If you don't find this offensive in the least and possibly criminal at worst, then I don't understand your thought process.
That contract had little to do with this but I get why it's an easy, neatly packaged, personified scapegoat.
The ram price appreciation began 3 months before October 1st and his contract was about future capacity that has nothing to do with the current equilibrium price in consumer DRAM.
A surprising amount of people are gleefully happy to have their perceived enemies put in jail or worse even if and especially if there was no legitimate justification for it.
A lot of people on HN dislike Tim Cook for various reasons and many would literally “sacrifice” him just to get Apple to stop being so anti-consumer.
It certainly feels like this should fall somewhere along a spectrum of antitrust behavior. It's astounding the degree to which they are able to operate as if money isn't real. Strange circular deals and infinite VC money really fuck with markets and these past few years we've been venturing down a particularly concerning branch of capitalism.
Eh my (anemic) work laptop from 2019 probably won't get replaced for an extra year because my employer won't authorize the big laptop order at inflated prices.
I'm pretty sure this clearly runs afoul of anticompetitive laws, no? Altman is intentionally sabotaging the global electronics supply chain using their existing market dominance to prevent competitors from being able to operate.
And, tangentially, I really don't know what world you lived in. The US has arrested civil rights leaders and overthrown countries and went through an entire era of McCarthyism to get here: where the US president is having investigations into his political enemies for what amounts to "disloyalty". It's basically a national given that cops plant evidence on black folk regularly.
Since when has America been this bastion of lawfulness?

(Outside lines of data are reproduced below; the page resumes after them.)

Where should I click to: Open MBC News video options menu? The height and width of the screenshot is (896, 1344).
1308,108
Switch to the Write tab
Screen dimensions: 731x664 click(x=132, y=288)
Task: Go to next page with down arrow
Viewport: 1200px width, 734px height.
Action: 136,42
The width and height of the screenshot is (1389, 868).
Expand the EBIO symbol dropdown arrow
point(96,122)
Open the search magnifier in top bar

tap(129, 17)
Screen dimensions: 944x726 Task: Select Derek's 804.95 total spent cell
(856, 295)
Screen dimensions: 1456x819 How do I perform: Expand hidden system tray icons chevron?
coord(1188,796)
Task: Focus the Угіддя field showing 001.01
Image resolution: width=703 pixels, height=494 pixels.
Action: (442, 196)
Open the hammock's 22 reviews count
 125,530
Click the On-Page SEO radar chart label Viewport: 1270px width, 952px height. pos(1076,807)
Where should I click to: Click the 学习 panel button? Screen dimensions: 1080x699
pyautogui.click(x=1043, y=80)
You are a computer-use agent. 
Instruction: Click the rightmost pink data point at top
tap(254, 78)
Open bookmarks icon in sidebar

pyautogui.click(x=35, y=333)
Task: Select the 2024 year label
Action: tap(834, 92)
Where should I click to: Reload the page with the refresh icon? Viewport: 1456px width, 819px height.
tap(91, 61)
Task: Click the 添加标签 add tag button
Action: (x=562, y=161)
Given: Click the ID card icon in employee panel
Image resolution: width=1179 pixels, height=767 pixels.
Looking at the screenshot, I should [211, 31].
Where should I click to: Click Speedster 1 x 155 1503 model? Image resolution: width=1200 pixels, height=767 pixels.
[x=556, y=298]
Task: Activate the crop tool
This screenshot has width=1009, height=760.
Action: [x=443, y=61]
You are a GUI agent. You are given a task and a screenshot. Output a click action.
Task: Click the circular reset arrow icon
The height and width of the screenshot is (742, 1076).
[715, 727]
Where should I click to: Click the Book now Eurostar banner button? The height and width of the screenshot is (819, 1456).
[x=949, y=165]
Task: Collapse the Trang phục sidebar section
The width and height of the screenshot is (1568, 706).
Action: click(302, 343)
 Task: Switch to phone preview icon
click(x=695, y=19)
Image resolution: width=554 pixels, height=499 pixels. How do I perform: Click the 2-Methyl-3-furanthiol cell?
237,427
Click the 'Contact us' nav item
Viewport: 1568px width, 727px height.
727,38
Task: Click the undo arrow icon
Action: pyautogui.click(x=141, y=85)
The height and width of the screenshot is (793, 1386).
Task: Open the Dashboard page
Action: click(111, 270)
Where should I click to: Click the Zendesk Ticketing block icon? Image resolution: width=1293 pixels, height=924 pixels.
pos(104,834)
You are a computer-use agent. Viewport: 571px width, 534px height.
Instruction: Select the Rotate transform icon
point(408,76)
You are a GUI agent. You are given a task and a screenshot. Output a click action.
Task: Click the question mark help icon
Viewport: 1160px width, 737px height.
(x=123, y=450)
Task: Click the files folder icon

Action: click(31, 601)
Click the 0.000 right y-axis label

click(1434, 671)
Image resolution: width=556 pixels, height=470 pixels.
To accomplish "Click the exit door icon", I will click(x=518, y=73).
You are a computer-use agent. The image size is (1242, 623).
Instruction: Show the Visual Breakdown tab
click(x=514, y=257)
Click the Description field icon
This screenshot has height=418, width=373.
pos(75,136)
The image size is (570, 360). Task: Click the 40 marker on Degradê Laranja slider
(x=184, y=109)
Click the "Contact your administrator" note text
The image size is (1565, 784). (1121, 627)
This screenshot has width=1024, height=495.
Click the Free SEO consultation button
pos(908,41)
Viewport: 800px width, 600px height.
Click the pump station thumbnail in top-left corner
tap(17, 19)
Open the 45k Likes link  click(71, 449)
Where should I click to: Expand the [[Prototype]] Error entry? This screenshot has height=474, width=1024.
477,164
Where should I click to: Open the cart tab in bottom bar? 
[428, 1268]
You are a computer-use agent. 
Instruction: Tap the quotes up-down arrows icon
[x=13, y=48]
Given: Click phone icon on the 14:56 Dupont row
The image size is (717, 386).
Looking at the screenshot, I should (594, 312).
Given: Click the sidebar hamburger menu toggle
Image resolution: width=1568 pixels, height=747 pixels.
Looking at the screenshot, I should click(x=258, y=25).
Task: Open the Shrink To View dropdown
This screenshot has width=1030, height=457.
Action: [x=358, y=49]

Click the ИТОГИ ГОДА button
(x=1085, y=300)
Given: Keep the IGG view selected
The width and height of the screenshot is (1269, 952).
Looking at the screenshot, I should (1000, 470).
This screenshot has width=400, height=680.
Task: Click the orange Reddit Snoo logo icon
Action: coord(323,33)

Since it clearly runs afoul of anticompetitive laws, it will be easy for you to find case law that demonstrates that, alongside credible sources stating that OpenAIs actions are prosecutable that make that case.
This is big news, it's not like the folks who write about antitrust would just ignore it.
I believe it depends on which parties are responsible for the criminal antitrust violations. Is it the manufacturers abusing monopoly power, or is it OpenAI abusing monopsony power?
I’m not a lawyer or a forensic accountant, but given how remarkably stable the RAM market was until SCAMA disrupted it, I’m inclined to think the answer to your question is a resounding “no.”
Clarifying because I think the downvoters maybe misunderstood the nature of my question: I meant, in the opinion of the parent commenter should the principals of Samsung etc. be jailed? I wasn’t taking a position myself, just asking what they thought.
You should look up the monopsony provisions of the Sherman Antitrust Act of 1890, as well as the Robinson-Patman Act of 1936 which prohibits predatory price discrimination schemes. Scam Alt-Man should be paying the same price for RAM as us plebes, if the DOJ wasn’t derelict in its duty to enforce antitrust law.
It’s wild how Bork’s fraudulent legal theories have been converted to into dogma within a generation.
mo·nop·so·ny /məˈnäpsənē/ a market situation in which there is only one buyer.
It seems like the issue we're having is that we are buyers who are competing against OpenAI, who is another buyer. There isn't only 1 buyer or 1 seller of RAM.
Like monopolies, monopsony power exists on a spectrum. For example, Walmart exercises extreme monopsony power over suppliers, despite not being the only retailer in town.